Published in final edited form as: Respir Physiol Neurobiol. 2014 Sep 28;0:99–111. doi: 10.1016/j.resp.2014.09.013

Figure 2. Power Spectral Density (PSD) of respiration and blood pressure between 0.005 and 0.30 Hz; at baseline, during, and after slow, deep breathing.

Figure 2

A. A set of PSD graphs representing the result consistent with our hypothesis. The respiratory PSD (blue line) identified the band width for the high-frequency component of cardiovascular PSD (purple line), because it depended on respiratory-modulated vagal nerve activity. The PSD of blood pressure had a small but evident component during relaxed breathing at baseline (left panel); robust, during slow, deep breathing (middle panel); and moderate during recovery (right panel). In this particular subject (S2), in comparing before and after slow deep breathing, the strongest component of the PSD for blood pressure shifted from a low frequency that was independent of respiration to a high frequency that corresponded to respiration.

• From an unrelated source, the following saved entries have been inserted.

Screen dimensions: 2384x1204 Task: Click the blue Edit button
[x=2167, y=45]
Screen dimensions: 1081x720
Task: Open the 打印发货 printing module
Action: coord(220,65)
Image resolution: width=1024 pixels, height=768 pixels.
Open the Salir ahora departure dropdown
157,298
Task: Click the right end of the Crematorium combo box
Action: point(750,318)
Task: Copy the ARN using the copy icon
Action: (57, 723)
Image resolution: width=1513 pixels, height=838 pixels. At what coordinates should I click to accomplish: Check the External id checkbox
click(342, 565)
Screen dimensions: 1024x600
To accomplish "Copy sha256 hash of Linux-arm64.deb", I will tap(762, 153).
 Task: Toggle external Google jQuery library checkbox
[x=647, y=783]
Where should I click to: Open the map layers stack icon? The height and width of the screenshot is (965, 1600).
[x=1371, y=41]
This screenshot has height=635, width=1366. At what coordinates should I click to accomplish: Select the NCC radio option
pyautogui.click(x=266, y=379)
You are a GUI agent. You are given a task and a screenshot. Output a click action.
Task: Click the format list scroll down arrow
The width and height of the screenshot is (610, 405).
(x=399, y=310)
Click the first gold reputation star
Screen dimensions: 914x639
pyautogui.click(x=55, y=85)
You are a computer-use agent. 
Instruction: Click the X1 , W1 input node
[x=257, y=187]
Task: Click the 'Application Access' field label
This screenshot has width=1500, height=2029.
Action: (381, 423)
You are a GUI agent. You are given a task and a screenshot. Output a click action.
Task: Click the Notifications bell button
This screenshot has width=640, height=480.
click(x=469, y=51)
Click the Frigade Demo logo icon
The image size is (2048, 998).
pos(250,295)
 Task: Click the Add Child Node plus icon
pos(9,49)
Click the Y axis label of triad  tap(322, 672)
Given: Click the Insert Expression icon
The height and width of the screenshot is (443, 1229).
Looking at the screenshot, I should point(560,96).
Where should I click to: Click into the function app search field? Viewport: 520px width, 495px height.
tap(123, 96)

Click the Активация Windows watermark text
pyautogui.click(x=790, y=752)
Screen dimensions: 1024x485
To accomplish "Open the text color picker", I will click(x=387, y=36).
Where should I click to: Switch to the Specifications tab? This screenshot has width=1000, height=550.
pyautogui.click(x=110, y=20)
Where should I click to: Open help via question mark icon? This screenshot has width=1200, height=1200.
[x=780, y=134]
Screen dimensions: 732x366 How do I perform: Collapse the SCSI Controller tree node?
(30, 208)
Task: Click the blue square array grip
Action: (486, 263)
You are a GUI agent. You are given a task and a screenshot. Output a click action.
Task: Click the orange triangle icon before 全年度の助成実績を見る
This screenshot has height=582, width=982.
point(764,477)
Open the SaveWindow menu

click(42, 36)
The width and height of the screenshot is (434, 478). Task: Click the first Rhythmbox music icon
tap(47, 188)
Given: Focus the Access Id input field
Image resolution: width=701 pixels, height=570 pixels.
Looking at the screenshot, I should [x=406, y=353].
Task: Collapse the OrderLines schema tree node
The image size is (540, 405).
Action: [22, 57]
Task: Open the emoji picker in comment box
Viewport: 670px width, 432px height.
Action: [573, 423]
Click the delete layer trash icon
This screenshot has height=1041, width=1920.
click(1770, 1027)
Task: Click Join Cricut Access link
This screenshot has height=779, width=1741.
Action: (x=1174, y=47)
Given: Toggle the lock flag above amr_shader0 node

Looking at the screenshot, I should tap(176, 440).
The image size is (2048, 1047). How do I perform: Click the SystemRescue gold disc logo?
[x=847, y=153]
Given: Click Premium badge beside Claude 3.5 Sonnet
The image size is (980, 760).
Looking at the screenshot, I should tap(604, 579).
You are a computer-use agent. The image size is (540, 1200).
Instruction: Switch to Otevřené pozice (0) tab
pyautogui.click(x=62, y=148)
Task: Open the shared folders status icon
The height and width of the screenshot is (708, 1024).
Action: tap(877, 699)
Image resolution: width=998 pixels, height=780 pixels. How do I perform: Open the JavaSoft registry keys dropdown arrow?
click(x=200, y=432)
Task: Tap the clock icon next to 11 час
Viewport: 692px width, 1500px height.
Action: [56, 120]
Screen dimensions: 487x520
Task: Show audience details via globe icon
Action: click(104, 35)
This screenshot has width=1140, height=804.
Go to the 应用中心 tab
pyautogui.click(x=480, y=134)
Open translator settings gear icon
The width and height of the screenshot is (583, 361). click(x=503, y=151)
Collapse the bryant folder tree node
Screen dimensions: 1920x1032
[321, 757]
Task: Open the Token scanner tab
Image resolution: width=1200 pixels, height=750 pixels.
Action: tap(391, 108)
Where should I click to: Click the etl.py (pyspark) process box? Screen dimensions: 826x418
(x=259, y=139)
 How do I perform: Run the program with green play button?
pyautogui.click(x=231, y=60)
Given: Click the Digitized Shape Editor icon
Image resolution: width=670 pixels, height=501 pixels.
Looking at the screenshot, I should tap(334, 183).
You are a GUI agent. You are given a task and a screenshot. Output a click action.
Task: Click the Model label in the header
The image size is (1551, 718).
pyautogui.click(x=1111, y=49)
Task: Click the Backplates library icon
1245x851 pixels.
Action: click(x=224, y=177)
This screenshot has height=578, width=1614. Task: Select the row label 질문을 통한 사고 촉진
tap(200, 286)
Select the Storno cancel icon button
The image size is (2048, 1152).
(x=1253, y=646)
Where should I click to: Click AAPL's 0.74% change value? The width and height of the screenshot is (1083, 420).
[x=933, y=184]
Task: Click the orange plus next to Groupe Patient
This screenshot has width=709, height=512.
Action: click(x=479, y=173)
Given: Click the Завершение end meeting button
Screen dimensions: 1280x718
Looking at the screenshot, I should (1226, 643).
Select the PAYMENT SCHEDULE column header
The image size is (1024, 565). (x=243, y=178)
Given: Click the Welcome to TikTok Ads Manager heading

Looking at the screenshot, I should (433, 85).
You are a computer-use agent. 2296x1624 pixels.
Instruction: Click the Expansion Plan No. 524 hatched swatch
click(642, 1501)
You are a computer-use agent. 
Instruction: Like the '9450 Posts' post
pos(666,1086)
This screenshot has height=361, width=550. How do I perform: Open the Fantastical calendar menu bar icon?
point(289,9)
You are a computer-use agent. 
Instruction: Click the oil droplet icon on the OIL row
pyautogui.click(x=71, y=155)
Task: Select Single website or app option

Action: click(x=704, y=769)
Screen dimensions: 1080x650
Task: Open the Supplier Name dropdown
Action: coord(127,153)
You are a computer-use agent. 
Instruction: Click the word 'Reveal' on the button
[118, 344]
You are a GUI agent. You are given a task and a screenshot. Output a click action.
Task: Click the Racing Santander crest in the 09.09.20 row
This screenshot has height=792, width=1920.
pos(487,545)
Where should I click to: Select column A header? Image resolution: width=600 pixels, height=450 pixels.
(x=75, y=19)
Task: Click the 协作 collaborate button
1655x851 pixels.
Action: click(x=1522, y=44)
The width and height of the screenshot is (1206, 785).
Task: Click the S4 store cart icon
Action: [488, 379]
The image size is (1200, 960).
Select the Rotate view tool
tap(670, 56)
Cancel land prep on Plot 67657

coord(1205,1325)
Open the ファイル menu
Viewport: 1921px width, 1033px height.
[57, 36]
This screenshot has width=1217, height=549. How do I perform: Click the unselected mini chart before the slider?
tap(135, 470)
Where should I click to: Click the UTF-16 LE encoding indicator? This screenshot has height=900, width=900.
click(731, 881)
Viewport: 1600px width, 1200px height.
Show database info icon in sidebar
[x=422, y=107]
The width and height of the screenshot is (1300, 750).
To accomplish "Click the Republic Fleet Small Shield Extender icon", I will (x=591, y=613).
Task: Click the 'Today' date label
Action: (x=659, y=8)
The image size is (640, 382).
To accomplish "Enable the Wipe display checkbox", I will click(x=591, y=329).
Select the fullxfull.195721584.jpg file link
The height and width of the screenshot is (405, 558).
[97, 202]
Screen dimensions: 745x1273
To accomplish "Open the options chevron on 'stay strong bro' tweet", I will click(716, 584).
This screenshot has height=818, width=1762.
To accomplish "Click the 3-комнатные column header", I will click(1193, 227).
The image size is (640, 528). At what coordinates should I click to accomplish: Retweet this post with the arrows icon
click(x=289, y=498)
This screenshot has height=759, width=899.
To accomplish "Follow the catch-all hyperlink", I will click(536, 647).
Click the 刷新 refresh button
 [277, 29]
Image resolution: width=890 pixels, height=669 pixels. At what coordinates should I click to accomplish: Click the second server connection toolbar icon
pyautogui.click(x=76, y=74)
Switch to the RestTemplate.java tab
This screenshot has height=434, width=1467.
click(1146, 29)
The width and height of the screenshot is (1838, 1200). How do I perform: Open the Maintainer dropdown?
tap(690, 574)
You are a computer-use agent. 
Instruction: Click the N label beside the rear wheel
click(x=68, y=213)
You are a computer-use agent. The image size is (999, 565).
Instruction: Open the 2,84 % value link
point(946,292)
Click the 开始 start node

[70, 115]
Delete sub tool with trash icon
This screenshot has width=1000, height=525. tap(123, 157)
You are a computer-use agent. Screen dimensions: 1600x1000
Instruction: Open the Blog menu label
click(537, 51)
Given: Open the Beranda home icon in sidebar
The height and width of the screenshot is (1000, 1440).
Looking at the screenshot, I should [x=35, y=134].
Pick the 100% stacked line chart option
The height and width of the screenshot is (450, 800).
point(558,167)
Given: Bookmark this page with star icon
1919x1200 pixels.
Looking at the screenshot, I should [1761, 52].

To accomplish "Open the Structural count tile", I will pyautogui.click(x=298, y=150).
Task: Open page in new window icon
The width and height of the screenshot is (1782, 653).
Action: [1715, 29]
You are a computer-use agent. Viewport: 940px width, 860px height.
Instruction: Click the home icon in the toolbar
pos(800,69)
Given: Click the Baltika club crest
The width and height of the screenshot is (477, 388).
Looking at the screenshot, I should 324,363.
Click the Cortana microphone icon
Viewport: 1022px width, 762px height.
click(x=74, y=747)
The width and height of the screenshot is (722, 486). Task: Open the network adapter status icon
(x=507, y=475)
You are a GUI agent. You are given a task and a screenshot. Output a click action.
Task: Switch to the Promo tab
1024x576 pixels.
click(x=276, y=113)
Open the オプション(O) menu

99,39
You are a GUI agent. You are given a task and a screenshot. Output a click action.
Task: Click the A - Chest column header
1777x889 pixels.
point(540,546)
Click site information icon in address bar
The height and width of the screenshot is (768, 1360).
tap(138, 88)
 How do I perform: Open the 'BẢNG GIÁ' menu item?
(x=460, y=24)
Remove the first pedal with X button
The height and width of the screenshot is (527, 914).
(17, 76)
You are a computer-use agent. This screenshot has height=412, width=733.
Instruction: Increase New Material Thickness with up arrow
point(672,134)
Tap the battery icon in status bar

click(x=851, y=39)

B. In 9 of 10 subjects, the percent of the total power in the BP PSD that overlapped with the respiratory PSD was highest during SDB (S2, depicted in A highlighted in yellow). The one exception (S6) had a large respiratory-modulated component at baseline, which increased during SDB and continued to increase during recovery.

C. The relative BP-PSD increased for the group during SDB, but returned to baseline in recovery.

D. Separating those subjects that decreased their HR during SDB (black-filled bars) from those that increased it (red-filled bars), revealed a possible effect of SDB on the BP-PSD during recovery may depend on the change in HR during SDB. All 3 of the subjects who increased their HR during SDB had a lower high frequency component in their relative PSD even though they responded well during SDB. The subject that had increase in HR during recovery (S5) also had a lower high frequency component following SDB.